Last week during a staff meeting, we played a game called “Set Those Boundaries”. It was a game co-designed with girls in our Power Lab school in New York and included several scenarios where we had to make a decision about setting a boundary to create healthier relationships with ourselves and others. The game brought up laughter, reflection, and the realization that we all need boundaries in our lives, especially during times of transition and change. This was made even clearer to us when the caregivers in our Raising Resilient Girls workshop shared their most common feelings during the week: anxiety, disappointment, and insecurity. So as we settle into the fall and a new school year, we want to offer both the insight from the girls and the wisdom of Woodrie Burich, a leadership coach, who shared her boundary training with us.
In case you are hitting your limits these days, the first thing we learned from Woodrie is that a boundary is not the same thing as a limit. We tend to hit our limit, then we set a boundary. But what if we could learn to set a boundary before we hit our limit? What if we could protect our energy and wellness before getting to high blood pressure, burnout, and exploding emotionally on everyone we love? That’s the goal — to make the choices that take care of us before we are face-to-face with our limits.
Five Boundaries For Caregivers
To help get there, here are five common boundaries that can help caregivers.
Emotional: Emotional boundaries could be honoring the feelings of the person you are caring for, but not letting them express it however and whenever they want. This can sound like, “I am so sorry that you are hurt, and it’s still not okay to yell at me. Should we punch pillows together?” Another boundary can be protecting your time, or place or relationship where your own feelings are at the center, at least some of the time. This can be therapy or talking with a friend.
Physical: Physical boundaries can be hard, especially when taking care of young children, or those who are ill or elderly. Caring for your own physical need for rest, food, and physical space are the “fuel” that provide you the energy to move through your day with more ease and care for others. This may only happen in short breaks of time throughout the day, but even having small moments of “me time” or “me space” to eat, take a walk, or even sit alone can have a positive impact. Teens who shut their doors are really good at setting this boundary.
Time: Putting a boundary on time can be as small as turning off phone notifications to make your time your own. Or it can be bigger, like getting help with caregiving (watching shows or allowing video games count as help) because having time to yourself to do something that makes you happy or doesn’t require you to focus on anyone else really matters.

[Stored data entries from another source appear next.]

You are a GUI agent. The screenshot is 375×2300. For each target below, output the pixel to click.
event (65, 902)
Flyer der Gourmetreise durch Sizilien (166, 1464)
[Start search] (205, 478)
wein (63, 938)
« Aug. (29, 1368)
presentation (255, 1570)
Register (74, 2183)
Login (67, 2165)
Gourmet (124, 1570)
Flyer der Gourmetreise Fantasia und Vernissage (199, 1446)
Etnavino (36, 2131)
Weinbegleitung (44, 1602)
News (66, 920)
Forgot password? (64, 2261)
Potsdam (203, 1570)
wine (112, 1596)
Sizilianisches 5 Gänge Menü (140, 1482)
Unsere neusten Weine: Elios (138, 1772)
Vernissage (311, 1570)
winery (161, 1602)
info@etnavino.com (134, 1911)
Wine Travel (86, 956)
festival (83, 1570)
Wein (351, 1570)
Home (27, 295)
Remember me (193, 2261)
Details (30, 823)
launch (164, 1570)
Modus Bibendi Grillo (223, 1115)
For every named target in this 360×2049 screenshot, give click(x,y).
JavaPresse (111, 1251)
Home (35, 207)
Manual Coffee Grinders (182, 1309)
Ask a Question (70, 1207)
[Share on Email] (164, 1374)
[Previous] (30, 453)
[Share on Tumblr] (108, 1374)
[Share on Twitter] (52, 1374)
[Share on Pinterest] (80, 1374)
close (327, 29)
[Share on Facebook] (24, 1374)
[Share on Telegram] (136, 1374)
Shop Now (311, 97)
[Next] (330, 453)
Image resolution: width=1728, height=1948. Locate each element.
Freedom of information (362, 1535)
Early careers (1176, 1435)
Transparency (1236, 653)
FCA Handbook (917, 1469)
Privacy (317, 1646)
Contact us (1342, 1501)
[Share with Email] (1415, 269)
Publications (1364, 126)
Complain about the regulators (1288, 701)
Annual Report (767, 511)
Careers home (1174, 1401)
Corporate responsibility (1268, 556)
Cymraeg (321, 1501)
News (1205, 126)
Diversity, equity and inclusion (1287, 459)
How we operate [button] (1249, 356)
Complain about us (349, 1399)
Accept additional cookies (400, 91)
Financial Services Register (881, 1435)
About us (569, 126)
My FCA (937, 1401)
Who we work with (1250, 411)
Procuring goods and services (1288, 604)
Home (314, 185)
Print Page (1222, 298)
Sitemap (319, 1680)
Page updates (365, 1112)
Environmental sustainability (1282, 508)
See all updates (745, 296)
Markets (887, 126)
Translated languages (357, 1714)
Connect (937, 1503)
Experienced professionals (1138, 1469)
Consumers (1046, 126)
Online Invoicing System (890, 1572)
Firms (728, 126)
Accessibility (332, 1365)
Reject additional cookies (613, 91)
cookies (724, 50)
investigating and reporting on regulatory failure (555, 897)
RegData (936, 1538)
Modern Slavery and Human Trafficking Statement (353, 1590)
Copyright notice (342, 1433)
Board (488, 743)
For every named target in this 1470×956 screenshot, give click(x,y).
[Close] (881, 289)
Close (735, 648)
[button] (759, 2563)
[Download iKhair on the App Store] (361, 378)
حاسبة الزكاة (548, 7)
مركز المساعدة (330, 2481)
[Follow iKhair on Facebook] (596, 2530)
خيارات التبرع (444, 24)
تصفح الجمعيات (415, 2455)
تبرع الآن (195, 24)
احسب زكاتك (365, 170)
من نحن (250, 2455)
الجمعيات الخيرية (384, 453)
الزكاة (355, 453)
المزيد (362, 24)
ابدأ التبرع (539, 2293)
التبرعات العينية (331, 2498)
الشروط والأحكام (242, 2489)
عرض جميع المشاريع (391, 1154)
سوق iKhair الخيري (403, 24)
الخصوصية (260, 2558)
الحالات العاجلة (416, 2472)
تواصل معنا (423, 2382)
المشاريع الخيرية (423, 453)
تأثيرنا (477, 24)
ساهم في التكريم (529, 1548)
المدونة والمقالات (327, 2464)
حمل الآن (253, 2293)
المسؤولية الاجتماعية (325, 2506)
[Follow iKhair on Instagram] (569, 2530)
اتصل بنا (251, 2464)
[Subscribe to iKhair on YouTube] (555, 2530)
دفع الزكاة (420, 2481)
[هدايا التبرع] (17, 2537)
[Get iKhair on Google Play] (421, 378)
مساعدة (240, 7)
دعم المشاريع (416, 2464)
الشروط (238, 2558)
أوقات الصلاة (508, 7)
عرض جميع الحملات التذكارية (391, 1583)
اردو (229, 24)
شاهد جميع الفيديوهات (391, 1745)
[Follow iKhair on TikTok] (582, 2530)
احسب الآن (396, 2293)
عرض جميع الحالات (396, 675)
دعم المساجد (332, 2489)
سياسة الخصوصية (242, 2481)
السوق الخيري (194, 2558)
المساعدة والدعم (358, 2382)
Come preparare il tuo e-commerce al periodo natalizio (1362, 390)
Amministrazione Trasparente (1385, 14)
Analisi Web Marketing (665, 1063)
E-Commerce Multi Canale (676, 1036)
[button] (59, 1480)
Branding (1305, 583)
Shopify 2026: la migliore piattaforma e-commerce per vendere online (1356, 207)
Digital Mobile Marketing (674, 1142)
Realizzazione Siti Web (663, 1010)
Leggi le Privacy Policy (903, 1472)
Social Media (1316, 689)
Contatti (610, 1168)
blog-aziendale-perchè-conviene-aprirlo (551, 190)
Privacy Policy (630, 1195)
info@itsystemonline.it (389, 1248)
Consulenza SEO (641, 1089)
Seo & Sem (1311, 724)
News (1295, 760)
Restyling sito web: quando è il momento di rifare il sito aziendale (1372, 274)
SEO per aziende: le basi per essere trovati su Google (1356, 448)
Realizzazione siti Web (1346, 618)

Household: Did you end up as the operations director for your family without requesting or realizing this was a role? A household boundary can look like getting others to take on tasks, such as having a young person take out the garbage each week, getting groceries delivered, or just accepting that projects can wait a few weeks.
Mental: The most common mental boundary is protecting yourself from the demand to solve problems for others. As caregivers, the constant responsibility of finding solutions for the people in our lives can be draining. Whenever possible, give yourself permission to step back from this role and ask others to suggest solutions that can be discussed together. This small shift can ease some of the mental burden we carry.
Setting boundaries can be public and spoken out loud to others, or written down for accountability. They can also be silent, private commitments that we make to ourselves. While boundaries depend on the support and partnership of others, possibly including those we are caring for, other boundaries only require our own clarity, commitment, and consistency.
If you are uncomfortable setting boundaries for yourself, consider trying boundary setting for the sake of your kids. When we ask for what we need, or name our expectations explicitly, we send our youth a message that this is okay —in fact it is healthy — and they should be able to do the same in their relationships. When we ask caregivers how their girls are expected to look and act, the most popular response is “likeable”. Too many girls are taught that “likeable” means to not have boundaries and to give to others at all times. They become so adept at taking care of others, they don’t even recognize their own feelings and needs.
If we learned these lessons in childhood, we may still be practicing “likeability” in our own families, teaching our young people of all genders that our value to the family is in the giving of ourselves, instead of the caring of ourselves. If we want our kids to know their own intrinsic worth, independent of service to others, then we have to tap into that worth within ourselves. Setting boundaries can be one way to build that worth.